Sutur

ISBN - 978-85-65375-52-8

1ª edição, 2018

Formato:

Brochura com orelha 12x18 cm

66 páginas

R$ 30,00 - frete para o Brasil incluso .

Sinopse:

As definições da poesia são várias, demandam uma série ininterrupta de percepções e inovações, que vão desde o corte rítmico ao corte visual em proveito do sentido – nem sempre tangível do poema. Em Sutur, o poeta Cândido Rolim apresenta, para além da acuidade com que enxerga a realidade, uma densidade cujo desdobramento se dá na forma com que trabalha seus poemas.

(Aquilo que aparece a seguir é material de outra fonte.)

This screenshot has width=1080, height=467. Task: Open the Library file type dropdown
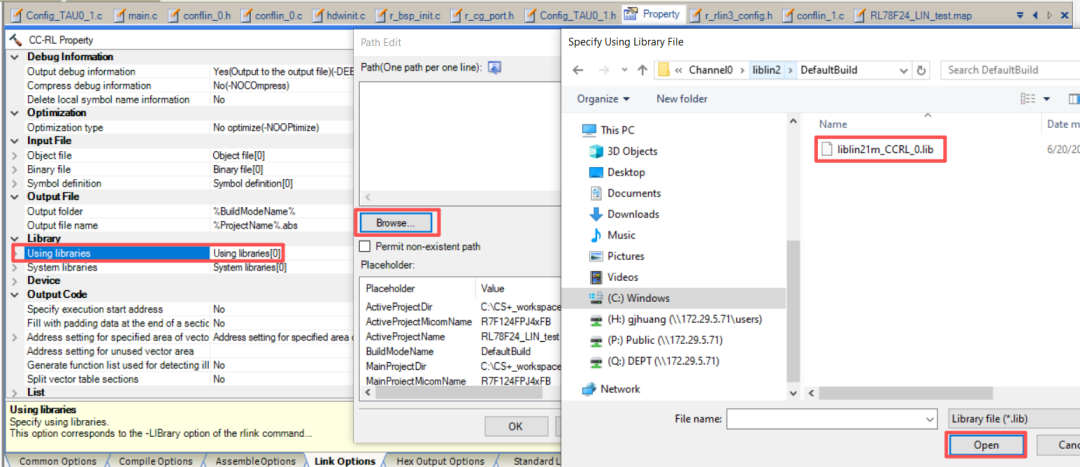1012,417
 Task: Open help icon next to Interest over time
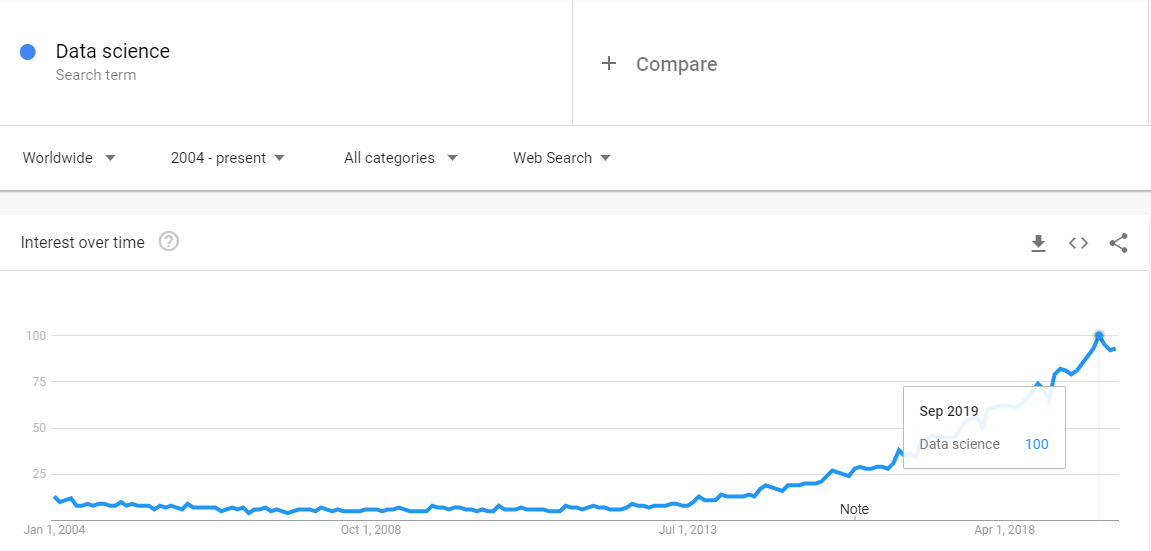[x=169, y=241]

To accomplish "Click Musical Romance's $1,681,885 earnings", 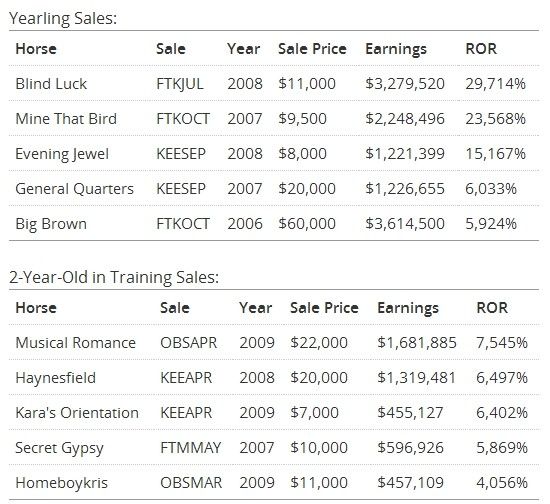I will click(417, 343).
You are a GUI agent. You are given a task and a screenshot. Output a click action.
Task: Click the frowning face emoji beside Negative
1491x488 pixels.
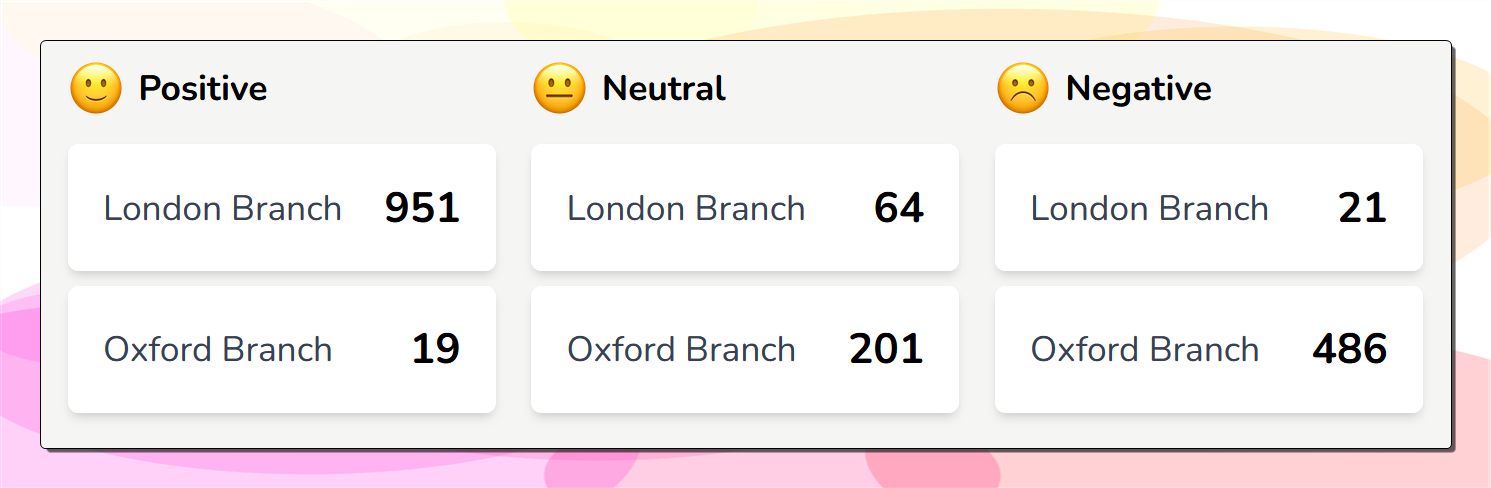[1023, 88]
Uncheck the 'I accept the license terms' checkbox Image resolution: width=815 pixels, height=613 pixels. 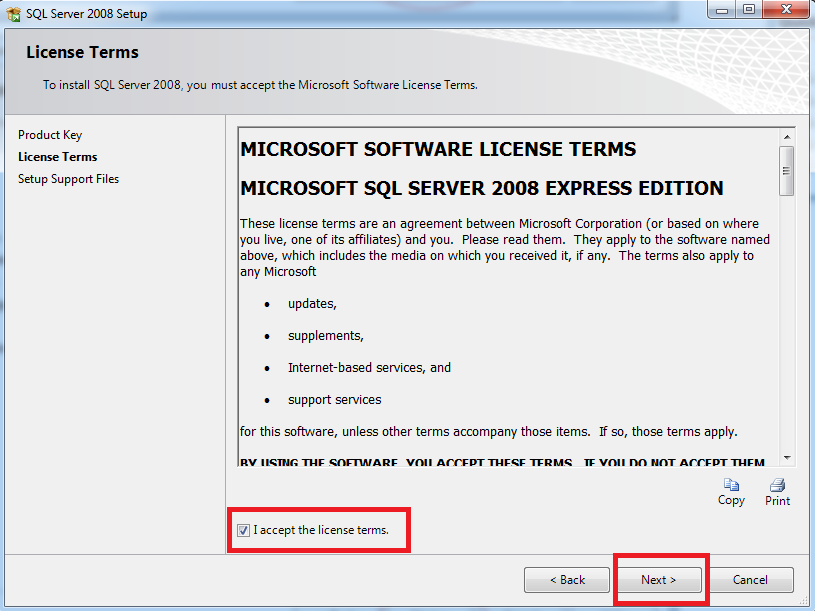click(243, 530)
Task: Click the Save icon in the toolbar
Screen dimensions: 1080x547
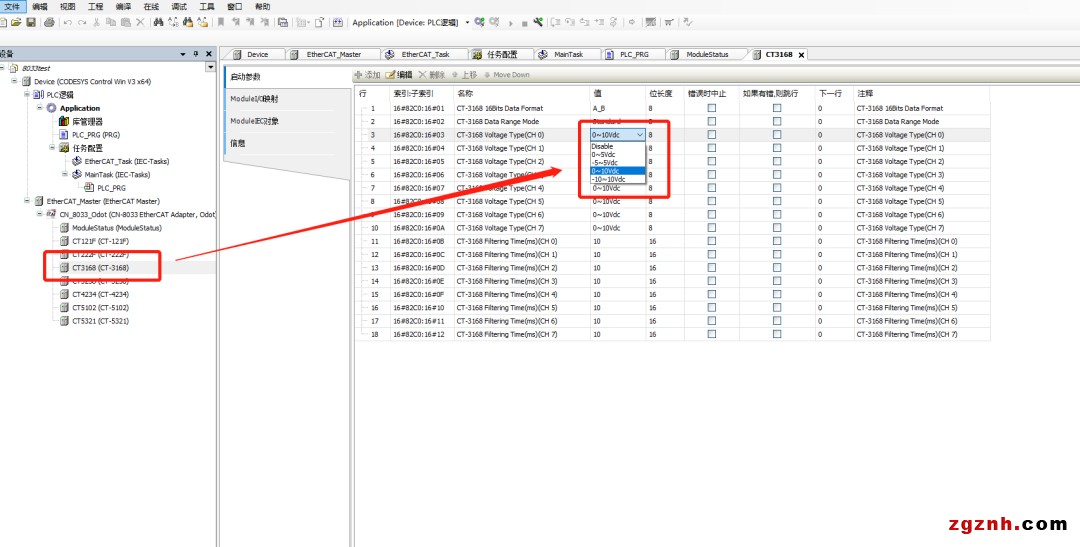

Se assíntota é linha que se aproxima indefinidamente de uma curva sem jamais cortá-la, a palavra do poeta retransfigura a definição e nos entrega, mais que um modo de operação de suas poesias, a definição que permite ao leitor buscar, nos cortes operados, um sentido oculto que se desvelará na percepção do leitor como construção das relações do espaço e do tempo. Senão veja-se:

ASSÍNTOTA

linha que se

aproxima

indefinidamente de

uma curva sem

jamais

cortá-la

O isolamento dos verbos aproximar e cortar, entre o curvo e o reto, acerca-se e dá destaque ao modo de operação dos poemas do livro. Neste entre-lugar, o poema cria como que uma terceira possibilidade que não é nem o curvo nem o reto, nem mesmo o modo de operação do pôr o mundo a nu, mas o próprio do mundo repovoado. Essa técnica, no sentido mesmo de arte, possibilita que se desdobrem inúmeros modos de aproximação com o sentido e inaugure possibilidades inovadoras de participação e confecção das suturas expostas pelo poeta.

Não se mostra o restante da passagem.